*Action item:* According to the chat log below, why does typing on a phone go worst when lying in bed? Answer in one to three sentences.

*Passage shown:*
◆ ◆ ◆

Though in English I don't know.
 
2:15 AM
Meaning that he will have used some particular style when forming his letters.
 
Well, yes.
 
I doubt it was cased, but maybe the SMALLCAPS bit means he did something special there, like suddenly used actual roman capitals like those chiselled on Trajan's Column, a very unnatural form in manuscripts.
 
But there was a standard calligraphic style they all seemed to follow rather closely.
It could be really hard to read at times.
 
Those were all unicameral uncials or else bicameral half-uncials. Not that they had camerae of course.
At least I think so. They were rounder than book hands in Europe at the time.
Which were impossible, pace Gutenberg.
 
Impossible?
 
2:22 AM
All the minims smashed together unreadably, I meant.
 
Book hands are generally easier to read, especially since Charl le Magne.
 
I give up my phone won't let me type the words I want.
 
I'll take your phone.
You seem to be rather addicted to it, by the way.
You're always on it.
Kids.
 
I'm in bed with Randy and Lorin keeping me warm from the winds of winter.
 
I hate typing anything on my phone. I'd rather be using a calligraphic pen.
Or a fude (筆).
 
2:25 AM
I dream about it.
 
Using a brush to write Japanese has a surprising sense of satisfaction to it.
 
Mild nightmares, in which I keep tying the wrong word on my phone's keyboard, and I can't get it right no matter how many times I try.
 
You could likely find an online image of Ælfric's manuscript and at least settle the question of what hand his scribe used.
 
My phone has an autocorrect poltergeist in it, which causes me to send strange words in my text from time to time.
 
They all have.
It's worst when I am lying in bed.
 
2:27 AM
Yes. Why is that?
 
I think it's because my finger touches the screen from a slightly different angle, resulting in touches registered in the wrong place.
 
Yeah. Happens when you're in a hurry, distracted by the oven timer going off and there's someone at the door at the same time, and you just need three more words to finish the text. Oh, and you have to pee, too.
 
That, too.
Or when cycling, which has recently become slightly illegal.
 
I would never try texting on a bike.
 
I only do it when it's quiet and I am 100% sure nobody could cross the cycle path any time soon, and I look up ever other second.
 
2:30 AM
I never trust its autopilot enough.
 
Navigation, or autocorrect?
 
Heh.
 
It's easy enough to come a cropper on a bike even when you're paying attention.
 
When I use it for real navigation while cycling, I use headphones.
It just tells me to go left and right.
But I think it's not great for cycling.
@Robusto Not if you take enough care, I should think.
 
@Cerberus Taking enough care would be 'not riding a bike'
 
2:36 AM
An odd definition.
6 mins ago, by Cerberus
I only do it when it's quiet and I am 100% sure nobody could cross the cycle path any time soon, and I look up ever other second.
 
more of an inference
I think bikes are like motorcycles. car drivers can see pedestrians, but bikes and motorcycles on the road are somehow invisible.
so you could -walk your bike across the street and that would be safe, but also pretty uncool
like sitting down to pee
(if you're a dude)
 
There are no cars on cycle paths.

◆ ◆ ◆

*Source data:*

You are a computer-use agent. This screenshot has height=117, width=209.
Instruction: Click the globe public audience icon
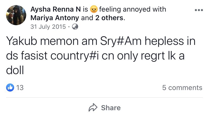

◆ ◆ ◆

*Result of the task:* One participant suggests that in bed the finger touches the screen from a slightly different angle. As a result, touches are registered in the wrong place.